In 1970 Blue Mitchell was a trumpeter in the Ray Charles Orchestra. Nothwithstanding the fact that playing with the man who was respected among musicians in the sixties for reminding them of the roots of jazz was a valuable experience, it was a decision primarily driven by financial needs. Who could blame him? Jazz life was (is) a scuffle. In the early to mid-seventies Mitchell would continue commercial endeavors, working with the father of British blues, John Mayall, while simultaneously record for the Mainstream label. Blue Mitchell (in popular language also known as Soul Village but not catalogued as such) is his debut on Mainstream. It’s one of the better releases in Mainstream’s book, as Mitchell keeps up the energy of his career-high Riverside and Blue Note recordings of the early and mid-sixties, while adapting adequately to early seventies production methods.
Personnel
Blue Mitchell (trumpet), Jimmy Forrest (tenor sax), Walter Bishop Jr. (piano, electric piano), Larry Gales (bass), Doug Sides (drums)
Recorded
March 1971 in NYC
Released
as MRL 315 in 1971
Track listing
Side A:
Soul Village
Blues For Thelma
Queen Bee
Side B:
Are You Real
Mi Hermano
The danceable quality of Blue Mitchell is immediately apparent. Three-fifth of the repertoire is reserved for tunes that are influenced by Carribean and West-Indian rhythm. Mi Hermano, Queen Bee and Benny Golson’s Are You Real are contagious songs with big-sounding two-horn themes, in which Mitchell displays his abundant style and round tone, employing a wide spectrum of notes. By concentrating on exotic styles, Mitchell emphasizes and stays true to the lineage of Carribean influence on jazz that took off through the innovations of the bebop clique of the fourties. Mitchell feels at home in these surroundings and had recorded these types of compositions before. Fungii Mama (from The Thing To Do) is a swinging and succesful case in point.
The order of soloing is the same on all five tunes: Mitchell first, then Forrest and Walter Bishop Jr. The styles of Mitchell and Forrest blend well with one another; they’re both very lively, yet Forrest’s style is rougher and drenched in swing, as Mitchell’s style is a fair mix of bop and blues. The entrance of veteran Jimmy Forrest in Mi Hermano, who, curiously, had to be pulled out of retirement for the job in Mitchell’s group, is a real kick in the gut. Soul Village and Blues For Thelma are dynamic hard bop compositions; tension-building figures in the former’s theme and a groovy, walking bass figure in the latter’s theme give these tunes an edge. They stimulate the soloists to express themselves eloquently.

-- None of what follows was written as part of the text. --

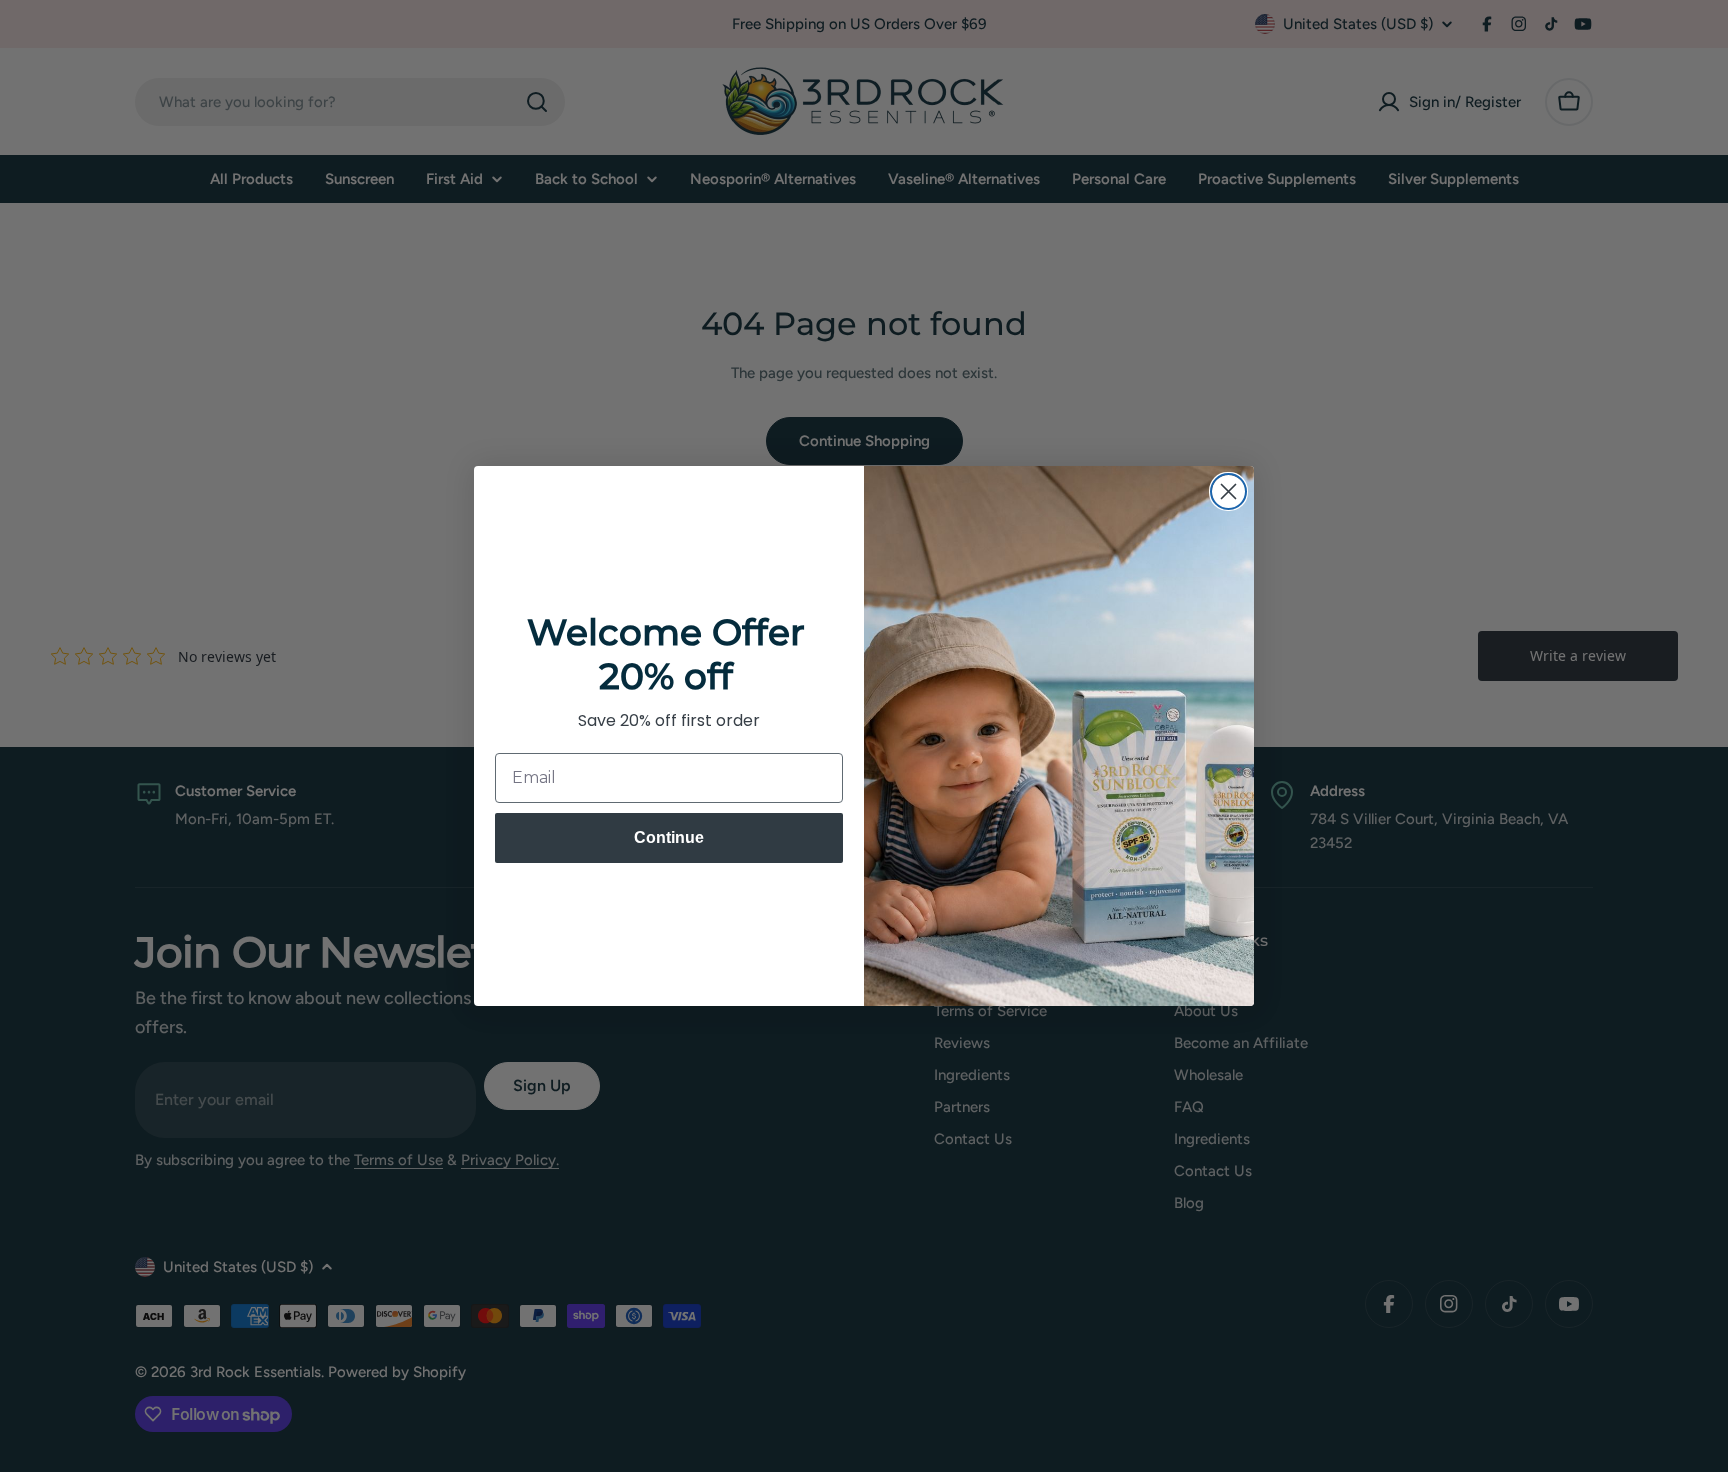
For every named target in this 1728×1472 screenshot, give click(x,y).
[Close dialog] (1228, 491)
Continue (669, 837)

Essentially, Blue Mitchell is a hard bop recording dressed up for a new age. The sound of drums, electric bass and, occasionally, electric piano, is early seventies, but thematically Blue Mitchell belongs to the era in which the trumpeter shone brightly on many a fine session. One must admit that the alternative title of Soul Village isn’t such a bad choice after all.